Dialah sosok penting di belakang aktivitas Indonesia Fundraising Award/IFA 2024. Yang dikerjakannya memang sebuah pekerjaan itu nyaris muskil: nyariin uang untuk orang lain yang kesusahan! Sedangkan buat kita sendiri saja masih perlu uang. Tapi, benar pekerjaan itu syukurlah benar-benar ada, dan pelakunya bukanlah orang-orang yang berkelebihan harta. Merekalah yang bekerja menggalang dana, meski ada saja cibiran yang mereka hadapigara-gara “tsunami” filantropi karena kelakuan sebagian orang pegiat filantropi.
“Satu kali gajian, harus cukup untuk diputar buat bayar listrik dan kebutuhan keluarga. Kami tumbuh di lingkungan komplek Angkatan Laut. Kami hidup “terlatih” untuk bersaing, untuk bisa diterima di sekolah negeri,” ujar Yanti, sapaan akrab orang nomordi Institut Fundrasing Indonesia/IFI itu.

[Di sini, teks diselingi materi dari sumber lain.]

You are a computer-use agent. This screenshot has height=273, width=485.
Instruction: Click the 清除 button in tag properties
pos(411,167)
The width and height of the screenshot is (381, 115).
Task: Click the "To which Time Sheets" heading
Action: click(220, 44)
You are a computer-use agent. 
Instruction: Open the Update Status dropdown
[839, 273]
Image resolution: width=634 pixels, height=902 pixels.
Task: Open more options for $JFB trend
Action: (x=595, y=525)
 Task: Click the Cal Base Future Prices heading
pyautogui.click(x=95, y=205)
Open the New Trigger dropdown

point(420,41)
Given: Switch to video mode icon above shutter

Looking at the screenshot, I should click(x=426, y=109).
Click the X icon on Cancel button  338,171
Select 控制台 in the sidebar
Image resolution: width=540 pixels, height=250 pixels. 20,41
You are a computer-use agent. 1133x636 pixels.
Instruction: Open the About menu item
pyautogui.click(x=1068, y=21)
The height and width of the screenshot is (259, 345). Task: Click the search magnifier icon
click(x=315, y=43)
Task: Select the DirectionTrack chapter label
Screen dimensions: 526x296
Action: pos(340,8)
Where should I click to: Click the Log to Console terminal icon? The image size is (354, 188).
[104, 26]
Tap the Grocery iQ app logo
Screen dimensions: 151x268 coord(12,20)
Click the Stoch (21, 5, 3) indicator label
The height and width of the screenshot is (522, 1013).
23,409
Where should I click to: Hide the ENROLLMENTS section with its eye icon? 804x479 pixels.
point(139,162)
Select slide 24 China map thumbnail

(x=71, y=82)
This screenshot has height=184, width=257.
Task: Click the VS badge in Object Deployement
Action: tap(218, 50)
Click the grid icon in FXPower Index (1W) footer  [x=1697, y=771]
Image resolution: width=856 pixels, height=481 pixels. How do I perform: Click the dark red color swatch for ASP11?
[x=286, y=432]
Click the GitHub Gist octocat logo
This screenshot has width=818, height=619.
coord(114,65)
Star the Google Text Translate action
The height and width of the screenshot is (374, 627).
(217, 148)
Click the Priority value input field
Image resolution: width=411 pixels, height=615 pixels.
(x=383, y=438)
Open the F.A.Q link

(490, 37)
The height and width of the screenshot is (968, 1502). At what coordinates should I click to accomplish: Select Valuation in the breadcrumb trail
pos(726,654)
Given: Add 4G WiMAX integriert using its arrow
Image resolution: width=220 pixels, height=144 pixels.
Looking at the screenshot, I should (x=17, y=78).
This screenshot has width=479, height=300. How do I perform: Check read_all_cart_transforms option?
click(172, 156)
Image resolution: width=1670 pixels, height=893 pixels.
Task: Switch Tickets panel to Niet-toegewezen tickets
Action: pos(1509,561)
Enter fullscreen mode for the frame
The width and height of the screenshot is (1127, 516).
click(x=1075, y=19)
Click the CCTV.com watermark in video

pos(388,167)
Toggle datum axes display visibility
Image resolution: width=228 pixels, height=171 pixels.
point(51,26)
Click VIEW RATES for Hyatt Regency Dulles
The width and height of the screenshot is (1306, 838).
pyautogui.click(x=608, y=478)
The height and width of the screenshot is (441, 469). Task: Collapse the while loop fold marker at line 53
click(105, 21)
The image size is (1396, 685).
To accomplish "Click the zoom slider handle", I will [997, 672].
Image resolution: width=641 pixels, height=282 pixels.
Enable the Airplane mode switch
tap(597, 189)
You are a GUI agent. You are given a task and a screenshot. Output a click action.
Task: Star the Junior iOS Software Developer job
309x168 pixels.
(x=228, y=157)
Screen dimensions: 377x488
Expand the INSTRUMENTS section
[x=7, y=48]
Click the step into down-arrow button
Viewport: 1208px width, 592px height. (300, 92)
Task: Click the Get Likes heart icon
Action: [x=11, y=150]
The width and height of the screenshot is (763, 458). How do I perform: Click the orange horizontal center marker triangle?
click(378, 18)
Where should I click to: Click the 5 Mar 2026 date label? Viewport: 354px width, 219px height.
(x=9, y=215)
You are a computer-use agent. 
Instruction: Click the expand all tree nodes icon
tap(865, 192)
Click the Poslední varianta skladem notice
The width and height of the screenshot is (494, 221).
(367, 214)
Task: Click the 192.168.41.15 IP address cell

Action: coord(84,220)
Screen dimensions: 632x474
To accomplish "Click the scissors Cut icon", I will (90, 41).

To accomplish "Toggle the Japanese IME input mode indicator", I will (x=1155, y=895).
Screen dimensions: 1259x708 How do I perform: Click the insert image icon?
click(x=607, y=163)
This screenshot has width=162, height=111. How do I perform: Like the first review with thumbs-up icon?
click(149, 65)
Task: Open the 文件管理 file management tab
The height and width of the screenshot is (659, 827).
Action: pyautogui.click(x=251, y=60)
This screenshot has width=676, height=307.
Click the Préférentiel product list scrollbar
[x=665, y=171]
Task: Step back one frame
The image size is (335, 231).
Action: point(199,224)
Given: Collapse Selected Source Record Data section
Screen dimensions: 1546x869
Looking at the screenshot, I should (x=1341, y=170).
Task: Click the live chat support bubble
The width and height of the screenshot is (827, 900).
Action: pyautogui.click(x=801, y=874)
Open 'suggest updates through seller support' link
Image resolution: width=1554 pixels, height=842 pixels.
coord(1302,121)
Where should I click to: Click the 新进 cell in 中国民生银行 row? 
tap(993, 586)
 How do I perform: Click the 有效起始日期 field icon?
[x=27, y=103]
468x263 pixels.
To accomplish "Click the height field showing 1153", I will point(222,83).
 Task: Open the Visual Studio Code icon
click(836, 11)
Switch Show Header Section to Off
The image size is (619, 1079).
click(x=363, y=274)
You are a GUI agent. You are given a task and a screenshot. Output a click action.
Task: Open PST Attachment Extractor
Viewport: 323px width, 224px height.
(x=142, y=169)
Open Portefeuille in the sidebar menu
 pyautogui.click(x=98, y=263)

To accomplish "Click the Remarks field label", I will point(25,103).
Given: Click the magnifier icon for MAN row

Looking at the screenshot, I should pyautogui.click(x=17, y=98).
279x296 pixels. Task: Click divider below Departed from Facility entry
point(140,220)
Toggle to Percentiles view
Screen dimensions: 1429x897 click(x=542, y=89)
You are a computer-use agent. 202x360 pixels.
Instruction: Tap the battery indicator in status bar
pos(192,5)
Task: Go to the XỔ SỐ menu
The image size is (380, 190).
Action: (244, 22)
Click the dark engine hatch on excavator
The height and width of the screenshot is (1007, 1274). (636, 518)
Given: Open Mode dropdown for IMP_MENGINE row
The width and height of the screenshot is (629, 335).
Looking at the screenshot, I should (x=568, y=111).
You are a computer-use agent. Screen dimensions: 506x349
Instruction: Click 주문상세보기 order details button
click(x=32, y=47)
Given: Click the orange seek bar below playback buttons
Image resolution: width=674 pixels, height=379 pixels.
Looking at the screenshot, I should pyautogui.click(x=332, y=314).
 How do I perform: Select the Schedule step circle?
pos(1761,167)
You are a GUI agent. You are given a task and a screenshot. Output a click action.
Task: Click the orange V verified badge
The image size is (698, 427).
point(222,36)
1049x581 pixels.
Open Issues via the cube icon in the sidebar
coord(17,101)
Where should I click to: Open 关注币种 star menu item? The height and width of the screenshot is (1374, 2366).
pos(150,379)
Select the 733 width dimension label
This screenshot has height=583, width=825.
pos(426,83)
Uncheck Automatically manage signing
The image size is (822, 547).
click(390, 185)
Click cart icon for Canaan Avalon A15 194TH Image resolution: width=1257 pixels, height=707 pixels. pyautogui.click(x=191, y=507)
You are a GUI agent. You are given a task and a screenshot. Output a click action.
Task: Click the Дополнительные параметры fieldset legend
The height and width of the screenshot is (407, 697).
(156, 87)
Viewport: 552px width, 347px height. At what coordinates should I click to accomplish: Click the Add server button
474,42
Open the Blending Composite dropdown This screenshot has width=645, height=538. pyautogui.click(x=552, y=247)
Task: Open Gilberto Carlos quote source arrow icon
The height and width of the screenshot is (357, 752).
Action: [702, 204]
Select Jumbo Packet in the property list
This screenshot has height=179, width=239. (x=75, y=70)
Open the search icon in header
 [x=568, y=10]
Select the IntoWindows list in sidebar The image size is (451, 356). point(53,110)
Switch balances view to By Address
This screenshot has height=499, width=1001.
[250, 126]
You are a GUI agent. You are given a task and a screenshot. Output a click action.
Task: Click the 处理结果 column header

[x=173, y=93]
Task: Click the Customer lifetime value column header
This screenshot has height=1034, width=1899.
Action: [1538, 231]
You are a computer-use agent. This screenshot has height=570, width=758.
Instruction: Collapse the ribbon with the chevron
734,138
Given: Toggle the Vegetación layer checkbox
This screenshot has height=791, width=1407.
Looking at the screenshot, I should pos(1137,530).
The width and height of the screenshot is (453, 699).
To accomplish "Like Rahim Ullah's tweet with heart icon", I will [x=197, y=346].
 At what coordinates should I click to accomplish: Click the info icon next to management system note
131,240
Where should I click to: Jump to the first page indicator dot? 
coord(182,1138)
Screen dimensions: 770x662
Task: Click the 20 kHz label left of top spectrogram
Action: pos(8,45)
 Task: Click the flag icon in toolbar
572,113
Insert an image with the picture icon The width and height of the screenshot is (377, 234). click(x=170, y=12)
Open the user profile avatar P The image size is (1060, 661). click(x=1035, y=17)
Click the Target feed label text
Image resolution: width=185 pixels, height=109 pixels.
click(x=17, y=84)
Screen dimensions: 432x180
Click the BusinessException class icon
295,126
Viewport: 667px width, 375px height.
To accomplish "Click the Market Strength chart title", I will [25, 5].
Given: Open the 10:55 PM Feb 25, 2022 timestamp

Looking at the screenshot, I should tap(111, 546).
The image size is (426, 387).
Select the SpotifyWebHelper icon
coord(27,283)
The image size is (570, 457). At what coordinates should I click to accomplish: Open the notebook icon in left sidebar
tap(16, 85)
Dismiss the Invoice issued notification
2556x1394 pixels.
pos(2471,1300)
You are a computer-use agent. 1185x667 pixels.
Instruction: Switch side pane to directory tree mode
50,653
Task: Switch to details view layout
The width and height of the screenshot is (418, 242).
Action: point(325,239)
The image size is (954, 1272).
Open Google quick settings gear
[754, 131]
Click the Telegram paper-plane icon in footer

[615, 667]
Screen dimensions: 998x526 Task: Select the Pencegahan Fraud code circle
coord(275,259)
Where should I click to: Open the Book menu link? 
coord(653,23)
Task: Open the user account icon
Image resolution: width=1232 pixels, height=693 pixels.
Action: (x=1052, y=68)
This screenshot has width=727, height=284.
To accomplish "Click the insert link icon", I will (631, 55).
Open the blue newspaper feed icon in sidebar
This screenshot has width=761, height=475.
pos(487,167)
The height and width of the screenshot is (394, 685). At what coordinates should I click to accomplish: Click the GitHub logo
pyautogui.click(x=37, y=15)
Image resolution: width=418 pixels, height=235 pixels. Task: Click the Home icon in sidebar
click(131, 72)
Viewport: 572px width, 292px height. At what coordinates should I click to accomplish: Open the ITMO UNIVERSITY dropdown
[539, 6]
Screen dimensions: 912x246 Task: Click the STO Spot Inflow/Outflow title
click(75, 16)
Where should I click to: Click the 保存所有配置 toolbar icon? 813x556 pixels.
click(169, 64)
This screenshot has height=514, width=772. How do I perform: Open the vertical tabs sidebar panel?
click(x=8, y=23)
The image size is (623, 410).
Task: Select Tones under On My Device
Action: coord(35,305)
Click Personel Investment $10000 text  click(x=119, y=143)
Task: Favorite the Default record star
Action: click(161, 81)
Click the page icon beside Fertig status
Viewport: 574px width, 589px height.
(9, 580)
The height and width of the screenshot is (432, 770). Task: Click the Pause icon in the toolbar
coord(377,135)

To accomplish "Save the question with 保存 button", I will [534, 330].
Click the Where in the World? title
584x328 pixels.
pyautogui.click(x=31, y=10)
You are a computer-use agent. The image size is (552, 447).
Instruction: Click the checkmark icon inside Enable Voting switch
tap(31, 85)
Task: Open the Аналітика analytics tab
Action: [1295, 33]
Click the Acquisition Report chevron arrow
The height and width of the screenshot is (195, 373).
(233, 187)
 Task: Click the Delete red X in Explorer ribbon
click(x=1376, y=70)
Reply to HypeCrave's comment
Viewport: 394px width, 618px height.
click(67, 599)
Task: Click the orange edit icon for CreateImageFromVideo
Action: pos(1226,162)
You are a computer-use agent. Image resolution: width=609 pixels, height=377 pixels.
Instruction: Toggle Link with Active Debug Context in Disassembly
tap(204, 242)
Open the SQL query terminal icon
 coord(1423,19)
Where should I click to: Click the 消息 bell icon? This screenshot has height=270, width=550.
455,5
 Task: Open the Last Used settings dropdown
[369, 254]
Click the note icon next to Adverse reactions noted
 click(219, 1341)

Pada masa itu, lolos masuk sekolah negeri gengsinya tinggi dibanding masuk sekolah swasta. Zaman itu masih jarang sekolah swasta yang bagus. Menjadi calon peserta didik harus bersaing untuk bisa masuk sekolah negeri. Dalam keluarga kami, semua didorong untuk bisa diterima di sekolah negeri. Dari SD , SMP, SMA, harus negeri. Saya sendiri alumnus UIN Syarif Hidayatullah Jurusan Manajemen Dakwah Fakultas Dakwah dan Komunikasi. Kebetulan karena rumah kami dekat masjid, lumayan terpapar masjid luar biasa. Pagi belajar di madrasah, siang masuk Sekolah Negeri 09 Petang, malamnya mengaji lagi di masjid. Begitu aktivitas saya yang sehari-harinya.
Meskipun bapak ASN, bapak memiliki kawan-kawan perwira. Bapak menekankan untuk menghargai atasan. Kami sekeluarga harus sadar, bahwa kami hidup dari pemerintah. Bapak juga mengajarkan kami semua harus bisa selalu berhati-hati untuk selalu bisa menjaga nama baik. Kejujuran dan integritas, amat ditekankan. Bapak paling tidak suka kalua kami -anak-anaknya- menjelek-jelekkan pemerintah. Tetapi seiring waktu, saya makin dewasa dan bisa berpikir logis. Terlebih, setelah saya di SMA – tahun 1987, dengan pikiran logis, saya kerap “bertengkar” dengan bapak.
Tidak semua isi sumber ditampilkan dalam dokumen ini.